Wednesday British and Afghan authorities said, an Afghan policeman opened fire on British soldiers in the volatile southern province of Helmand. Five Soldiers are killed. The event raised concerns about discipline within the Afghan forces and possible infiltration by insurgents.

The incident came almost exactly a month after an Afghan policeman on patrol with U.S. soldiers opened fire on the Americans, killing two before fleeing.

Training and operating jointly with Afghan police and soldiers is key to NATO's strategy of dealing with the spreading Taliban-led insurgency and, ultimately, allowing international forces to leave Afghanistan.

Former Foreign Minister Abdullah Abdullah, who was the main challenger to President Hamid Karzai in Afghanistan's recent fraud-marred election, said the continuing violence showed the Karzai administration had failed to bring peace to the country despite assistance from international forces, The Associated Press reports.

It was also reported, a total of 92 U.K. service personnel, including the five killed in the compound, have died in Afghanistan so far this year. In the 1982 Falklands war 255 servicemen died.

The deaths will add to pressure on Prime Minister Gordon Brown to justify the presence of the U.K. force in the country at a time when polls show most Britons want their troops to return home. Brown has argued that bringing stability to Afghanistan and rooting out radical Islamists will help protect the U.K. from terrorism.

“The death of five brave soldiers in a single incident is a terrible loss,” the prime minister said in an e-mailed statement. “I pay tribute to their courage, skill and determination.
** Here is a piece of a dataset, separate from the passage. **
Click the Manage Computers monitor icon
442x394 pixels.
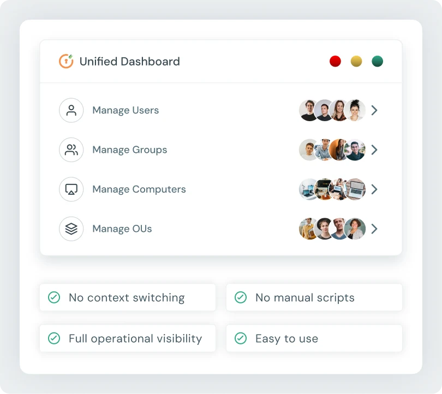click(x=71, y=189)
They will not be forgotten, ” Bloomberg reports.

News agencies also report, a major fissure has opened up in Labour's support for the Afghan war with a call from the former Foreign Office minister Kim Howells for the phased withdrawal of British troops from Helmand.

Howells, who is now Gordon Brown's intelligence and security watchdog, said the billions of pounds saved should be redirected to defending the UK from terrorist attacks by al-Qaida.

Writing in the Guardian, Howells, who had ministerial responsibility for Afghanistan until 2008, said: "It would be better to bring home the great majority of our fighting men and women and concentrate, instead, on using the money saved to secure our own borders, gather intelligence on terrorist activities inside Britain," guardian.co.uk reports.